Trinidadian legal academic

Rose-Marie Belle Antoine is a Trinidadian academic, attorney-at-law, author and Professor of Labor Law and Offshore Financial Law. She is the current Campus Principal of The University of the West Indies St. Augustine Campus. She previously served as the pro-vice-chancellor of the Board for Graduate Studies and Research at The University of the West Indies. She previously served as regional Dean of the Faculty of Law, the first Dean of the Faculty of Law at St. Augustine, Deputy Dean (Outreach) of the Faculty of Law at St. Augustine from 2004 to 2009, senior lecturer from 1998 to 2004, lecturer in the Faculty of Law at Cave Hill from 1991 to 1998 and temporary lecturer in the Faculty of Law at Cave Hill from 1989 to 1991. She was inaugural Director of the LLM from 2000 to 2002.

In 2008, she was named as one of "60 under 60" distinguished academics at the University of the West Indies. She has also served as an adjunct professor at Case Western Reserve University (2005–2009) and DePaul University (2010–2011). In 2013, she became the only person to have won the regional Vice Chancellor's Award of Excellence, University of the West Indies twice: first, in 2006 for Excellence in research, and in 2013 for Excellence in Public Service.

She also serves as a commissioner of the Inter-American Commission on Human Rights and was elected President of the Commission in 2015.

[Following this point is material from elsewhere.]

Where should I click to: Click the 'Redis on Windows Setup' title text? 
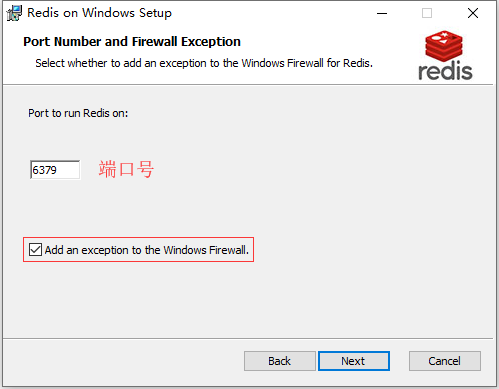coord(99,13)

She works with a number of public and private bodies as a consultant, drafted several laws in the Caribbean, including the Labour Code of Saint Lucia and the CARICOM Harmonization of Labour Law Report.

Antoine was once mistakenly beaten and then arrested by police while trying to protect students at a student protest.

She is an avid singer, dog and plant lover.

==Education==

Antoine was a student and head girl at St. Joseph's Convent, St. Joseph, Trinidad. She subsequently obtained a Bachelor of Laws degree at the University of the West Indies, where she was the Irvine Hall valedictorian. She then obtained a Master of Laws degree at University of Cambridge, where she was a Pegasus Scholar, and a Doctor of Philosophy degree in law at the University of Oxford.

==Private practice==

Antoine is a partner in the law firm Anthony & Antoine, a specialist human rights and administrative law firm, a position she has held since 2006.

==Published works==

Selected published works include:

- Confidentiality in Offshore Financial Law, Oxford University Press.
- Trusts and Tax in Offshore Financial Law, Oxford University Press.
- Law and Legal Systems, Cavendish publishing.